In today’s world, where Germany needs to prepare for a profound transition of its economic model, these rules are potentially preventing the country from undertaking the appropriate fiscal and economic policy.

Climate Protection

The Schuldenbremse also treats all fiscal expenditure the same and as such is blind to public investment needs in general and in particular to the immense investments required to achieve the necessary energy transition. For example, the cost of moving away from coal alone is estimated to be in the range of €40 billion by 2038. But when the German government put together its “climate package” in September, it showed no sign of reconsidering either its political commitment to a balanced budget or the debt rule.

It is shocking that politicians would choose the appearance of fiscal sustainability over the very possibility of sustainable life on earth. At a minimum, fiscal policy should introduce a golden rule to protect public sector investments and, even more importantly, a green rule to ensure that climate mitigation and energy transition policies never get abandoned for an elusive debt reduction objective.

What is more, it is striking that in Germany fiscal rules are not only applicable to the federal government in Berlin, but also to the 16 federal states (the laender). Indeed, the Schuldenbremse was as much a reform of German federalism―with the explicit objective of centralizing more economic and political powers in the hands of the federal government―as it was a fiscal rule. One motivation for the centralization was to reduce the transfers from the federal government to the states. But more fundamentally, centralization was an effort to reduce the tensions between “rich” and “poor” states regarding transfers. The illusion persist that each state could stand on its own feet provided it kept its house in order.

This illusion ignores the fundamental workings of economic agglomeration: without transfers economic regions will diverge, provoking political disruption. Indeed, the very foundation of Germany’s unity is the solidarity between its more dynamic and less advanced regions. A federation that attempts to operate in violation of this fundamental solidarity principle is doomed to fail. This is the central reason why the Schuldenbremse in its current form will have to go.

In fact, lawmakers have already started discretely rewriting the Schuldenbremse, for example with the Constitutional reform of 2017 which (i) basically renewed the Laenderfinanzausgleich by allowing transfers (potentially permanent) to Saarland, Bremen, and Berlin implicitly acknowledging that they won’t be capable of meeting the balanced balance budget rule in 2020 and thereafter; (ii) extending the outsourcing of autobahn and other infrastructure (from 2020 onward the domain of the government in Berlin) to public-private partnerships so as to optically limit the debt of the federal government and the laender.
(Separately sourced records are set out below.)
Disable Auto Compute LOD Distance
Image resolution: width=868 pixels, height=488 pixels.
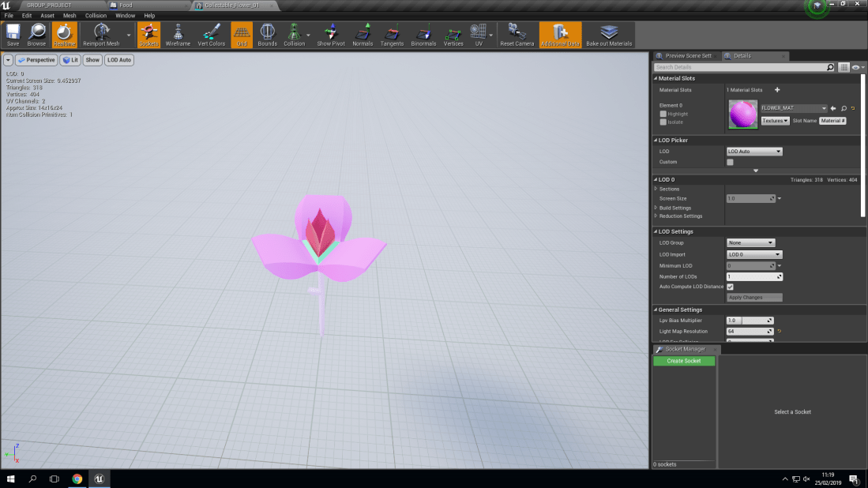729,287
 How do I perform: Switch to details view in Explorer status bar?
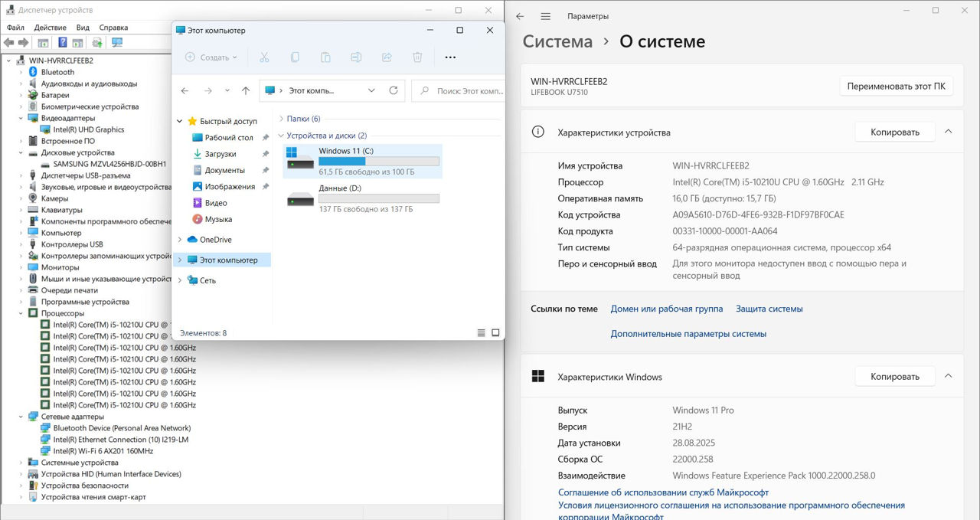(481, 333)
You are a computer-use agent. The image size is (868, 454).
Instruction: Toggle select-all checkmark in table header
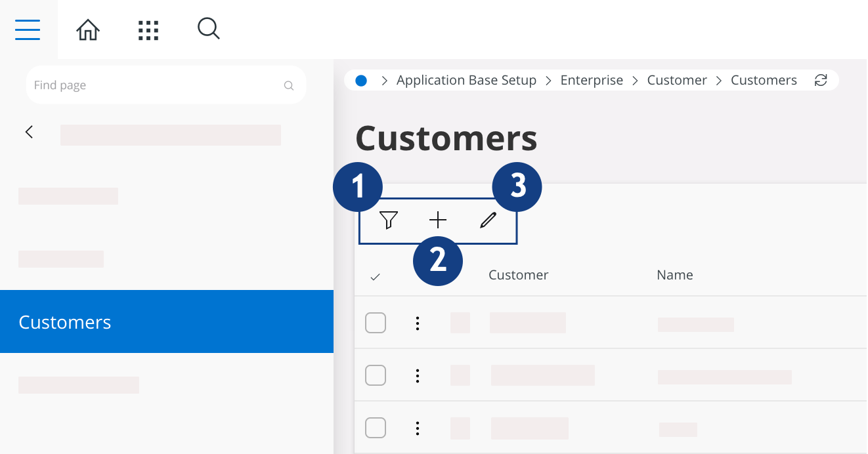point(375,277)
Another example of such a work-around would be Economy Minister Peter Altmaier’s proposal to set up a Citizens’ Climate Foundation to finance green initiative without breaking federal debt rules. Each of these amount to stealthily undermining the “debt break” rules rather than opening a debate about its reform.

Time for an Honest Debate

This is not the economic and political debate that the German and indeed the European public deserves. The current approach of preaching the status quo and reforming by stealth risks obfuscating much-needed changes in economic policy and obscuring an essential aspect of it from oversight by the Bundestag. This is endangering both Germany’s prosperity and democracy.

Living the “debt brake” lie is also holding back a critical debate about fiscal rules and governance in the eurozone. Indeed, so long as a proper discussion about fiscal federalism in Germany is lacking, we are unlikely to have an informed debate about fiscal union in Europe. If Germany cannot accept the principles of stabilization and transfers inside its own federation, it won’t accept them in the European monetary union. For Europe to go forward, this has to change.